Along his journey, he meets the Lethargians, who inhabit the Doldrums. They are lazy and disaffected and bored and depressed. (The entire book is full of this type of play on words, which is something I loved about it back in the day and still love now.)
Here is a copy of one of the drawings from the book, when Milo encounters the Lethargians living in the Doldrums.
The point of all of this is to basically say that I feel like I'm right there with Milo in the Doldrums today. I don't know why. I think it's a combination of hormones, worry about making it financially, and the loneliness that comes with being away from family during Christmastime.
As much as being in Oregon during the holidays is difficult because of the nine million family obligations we have, I wish we were there this year. This will be our third Christmas alone. The first two were great, because it was so freeing not to have the pressures of having to divide our time between five places. This year? I'd give my eyeteeth to have to do that.
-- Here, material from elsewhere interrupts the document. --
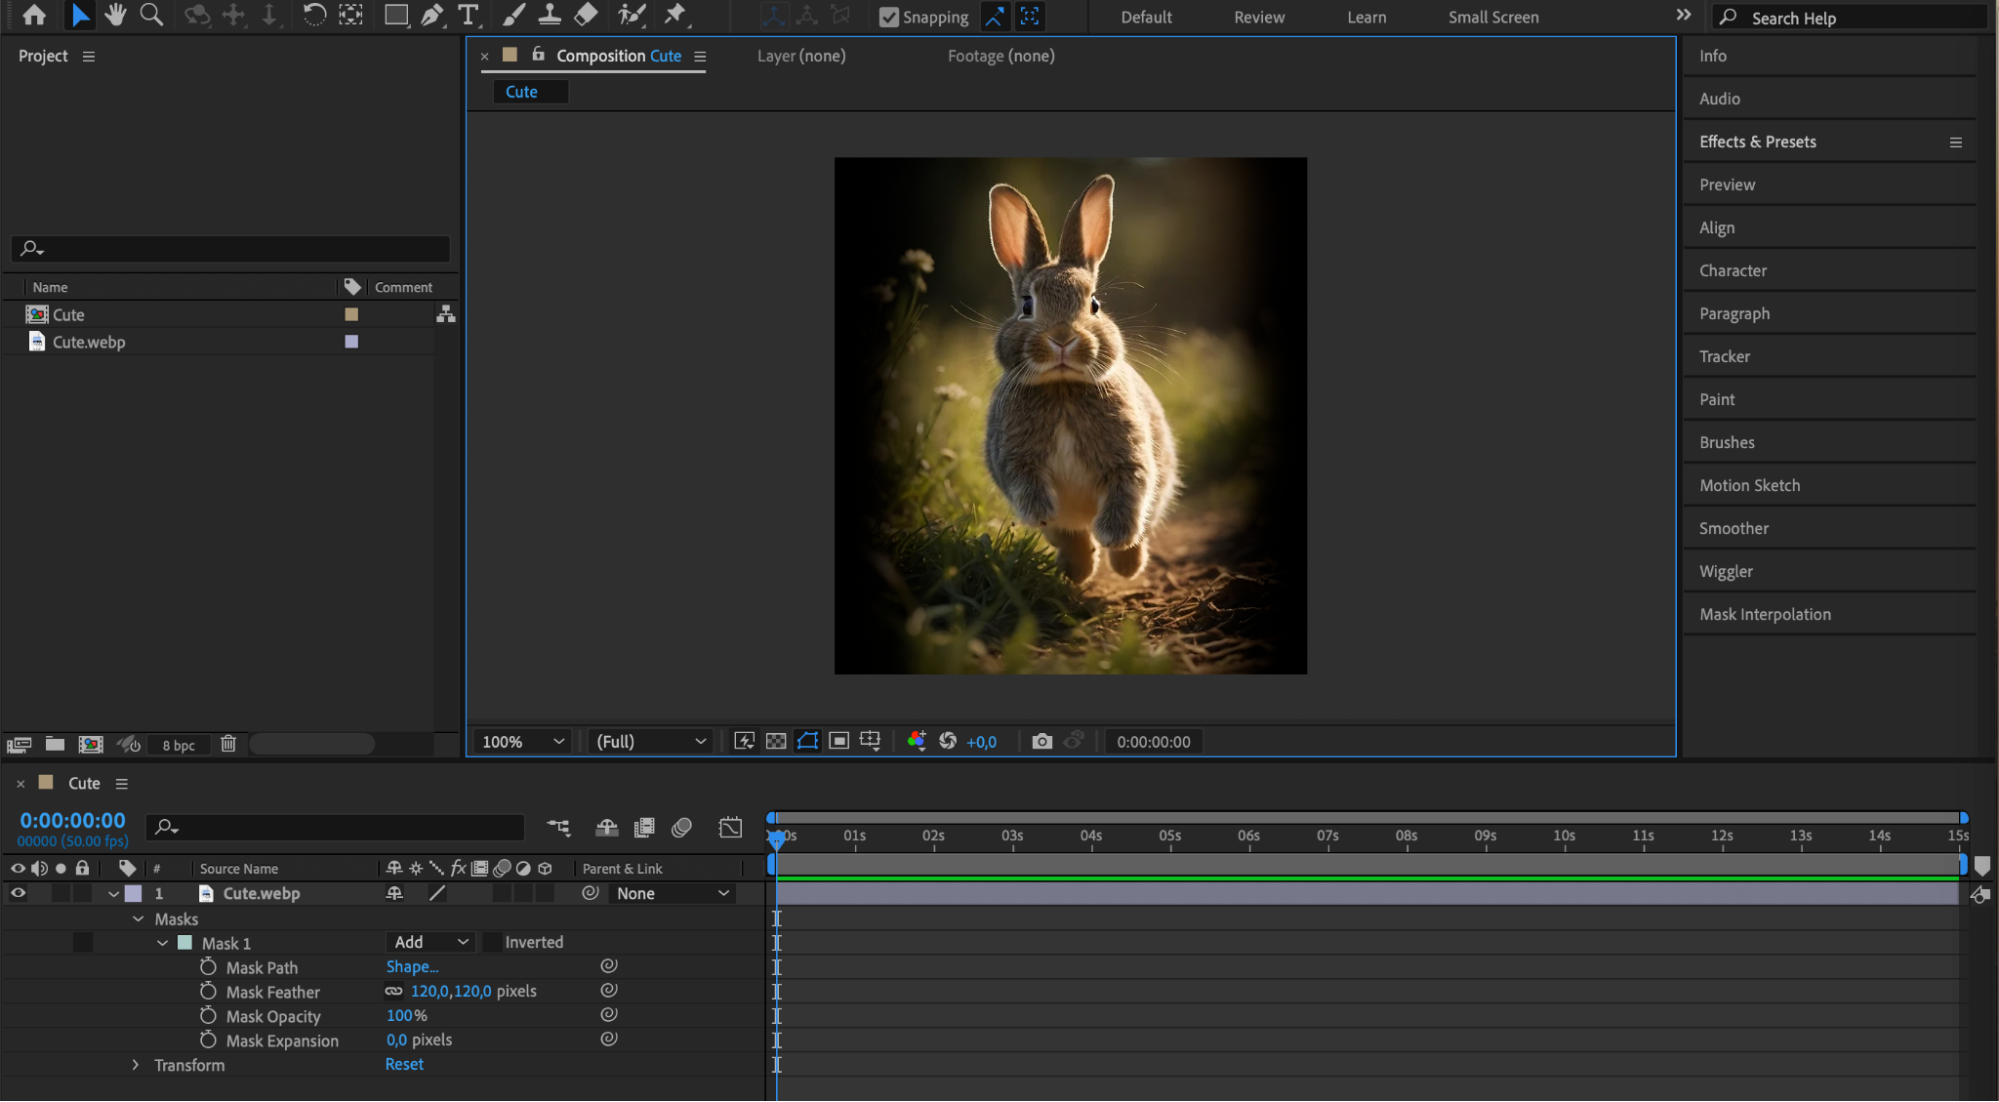Click the Mask 1 color swatch
The height and width of the screenshot is (1102, 1999).
[x=185, y=943]
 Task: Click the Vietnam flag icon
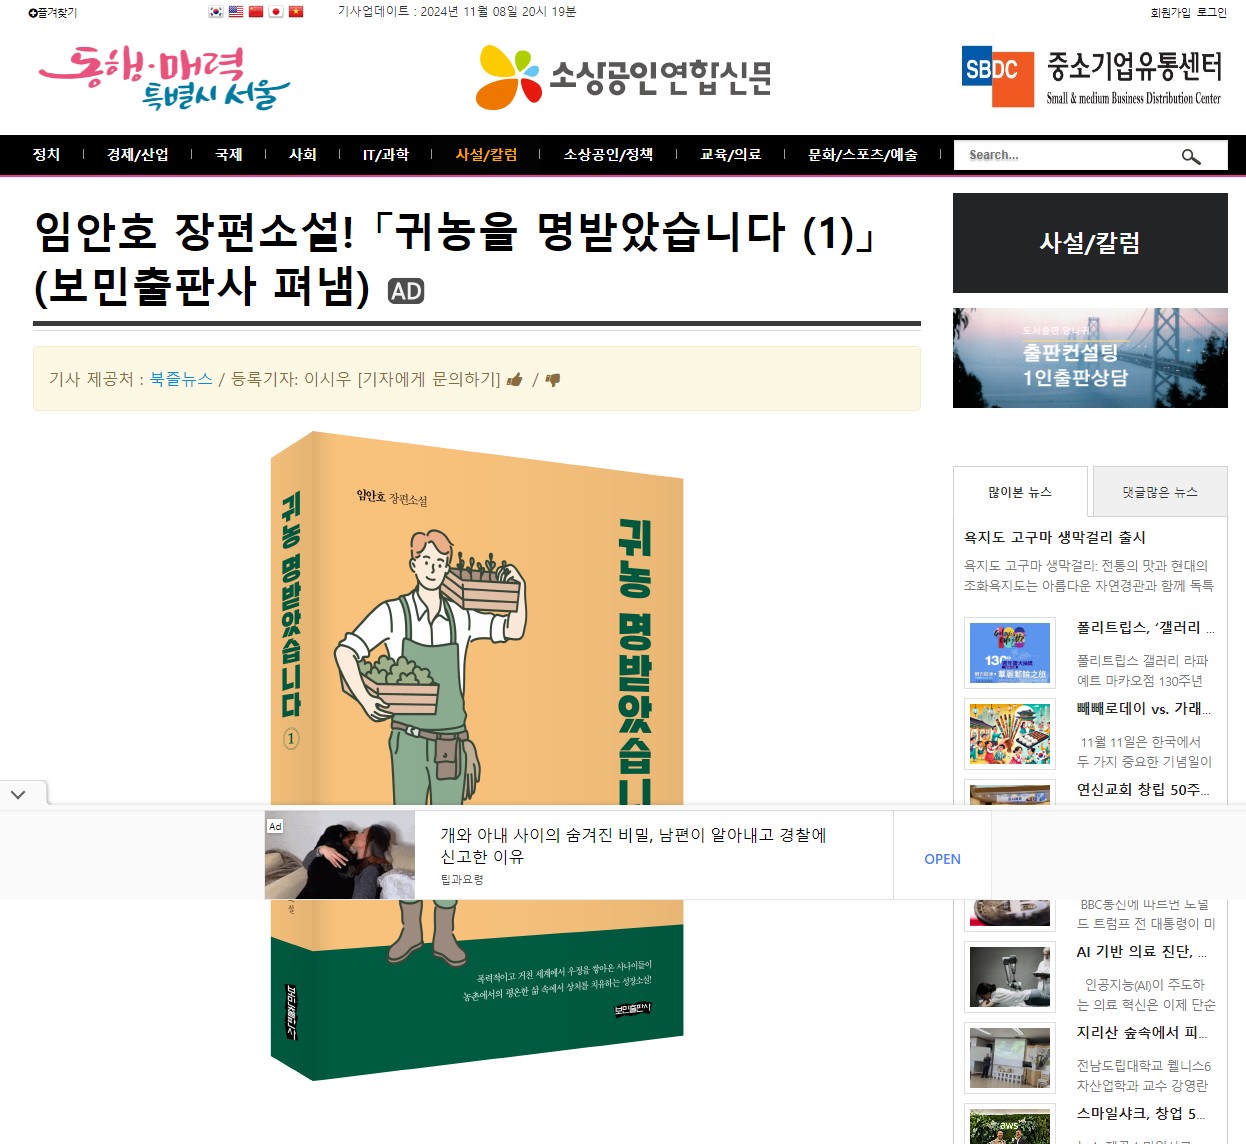tap(296, 12)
I would love to spend just 3 hours with my mom and sister and niece and nephew, going to see Santa with them at the big department store downtown. I wish I could see their little faces as they talked to Santa. (Sh*t, now I'm crying.) My family has gone to see Santa there for as long as I can remember. It's a whole floor of the department store they turn into the "North Pole," and the same awesome Santa is there every year. Well, this is the last year they are doing it. Damn Macy's bought the store and are going to discontinue it and make effing condos. And I will never get to go there again and I will never get to take my kids there and that makes me really sad.
I wish I could spend a few hours baking with Brett's mom and sisters. I called the other day and that's what they were doing. I would love to be hanging with them, in our jammies all day, making gingersnaps and snickerdoodles and eating more than we save as we watch and laugh at trashy daytime TV.
I wish I could be with my sister-in-law and my niece and nephew on Christmas. I've only spent two Christmases with them, and that was when year my 8-year-old niece was under 2 years old. My nephew wasn't born yet. I especially wish I could be there this year since my brother has been deployed to Korea and won't be able to be with them. My mom is there, though, which is good.
I wish I could open presents with my dad and stepmom while drinking good wine as we sit in front of the fire, then go to church with them on Christmas Eve.
I wish I could give Brett's Grandma Dori a hug. She's the sweetest lady ever and the only grandma I've got left. Same with Brett's Grandpa Buz and his new wife, Gloria, and all the rest of Brett's extended family. His aunts, uncles, cousins, who have adopted me into their family and whom I love dearly. I wish I could see them this weekend, too.
But I can't. I can't do any of these things because I am 3,000 miles away. And I am going to have to come to terms with that. Really soon. Like about 4 hours ago.
It is what it is, we are here in Maine, and that is how it has to be for now. I just needed to vent all of this out. And strangely, I feel a lot better having done so.